= Challenge A =
Please decide whether each statement agrees with the passage on Johannes Nagel's ceramics, answering yes or no and quoting the deciding words: (i) Nagel has worked with ceramic materials for almost fifteen years; (ii) Nagel uses tools to dig the cavities in sand; (iii) Kant called the hand "the visible part of the brain."
= Challenge B =
In the passage on Johannes Nagel's ceramics, what technique does Nagel use to produce his forms?

SOLOTHURN, Switzerland—Ever since Johannes Nagel began working with ceramic materials, which is now almost fifteen years, his main interest has been dedicated to the central object of his profession: the vessel. That is but the continuous attempt to reinterpret an ancient cultural technology in contemporary terms. The fact that he employs seemingly archaic means is not in any way inconsistent to either himself or to the viewer.
Featured image: Johannes Nagel, Orange blue 2017, Porcelain, 50 x 40 x 61 cm
For the production of his forms Nagel uses a sand casting technology he developed himself. The procedure is reminiscent of the spouting of cavities archeologists do when they want to render dissolved organic artifacts visible. Nagel begins his work with excavations in sand. For this he only uses his hands. He creates cavities that cannot be examined by sight. Yet control is still possible. The digging is not an act of spontaneous improvisation but is implicated in an idea of the desired outcome, including some measure of divergence and surprise. This practice is a prime example of the complex interrelationships of hand and brain that we all know from first-hand experience. Immanuel Kant described the hand as “the visible part of the brain.” In his Anthropological Didactic he writes:
“The sense of touch lies in the fingertips and their nerves (papillae) in order to discover by touching the outside of a solid body its peculiar form.”

= Information supplied =
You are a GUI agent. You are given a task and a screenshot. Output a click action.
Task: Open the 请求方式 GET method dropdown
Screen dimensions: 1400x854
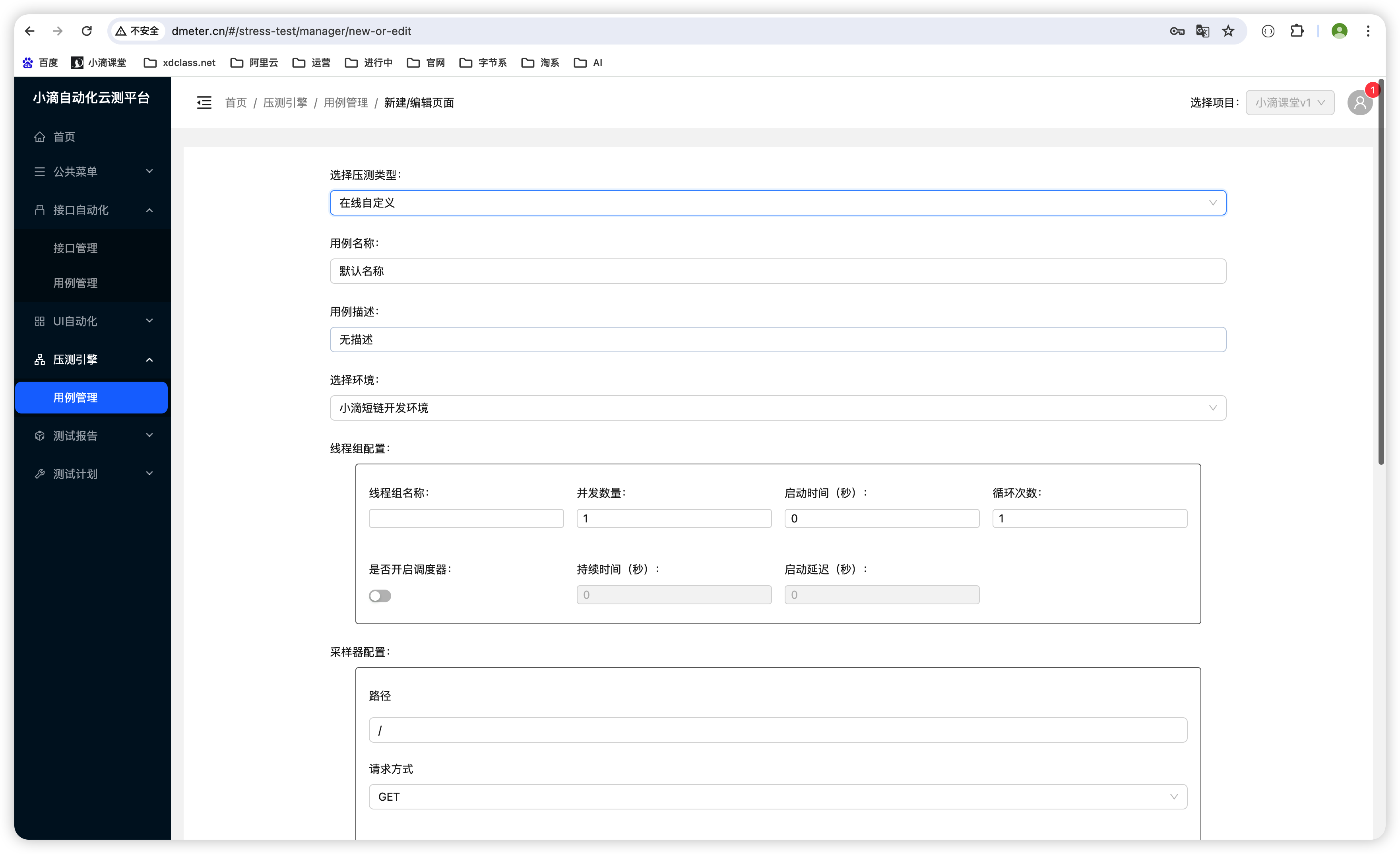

= Written solution A =
(i) Yes: "Ever since Johannes Nagel began working with ceramic materials, which is now almost fifteen years"
(ii) No: "For this he only uses his hands."
(iii) Yes: "Immanuel Kant described the hand as “the visible part of the brain.”"

= Written solution B =
A sand casting technology he developed himself.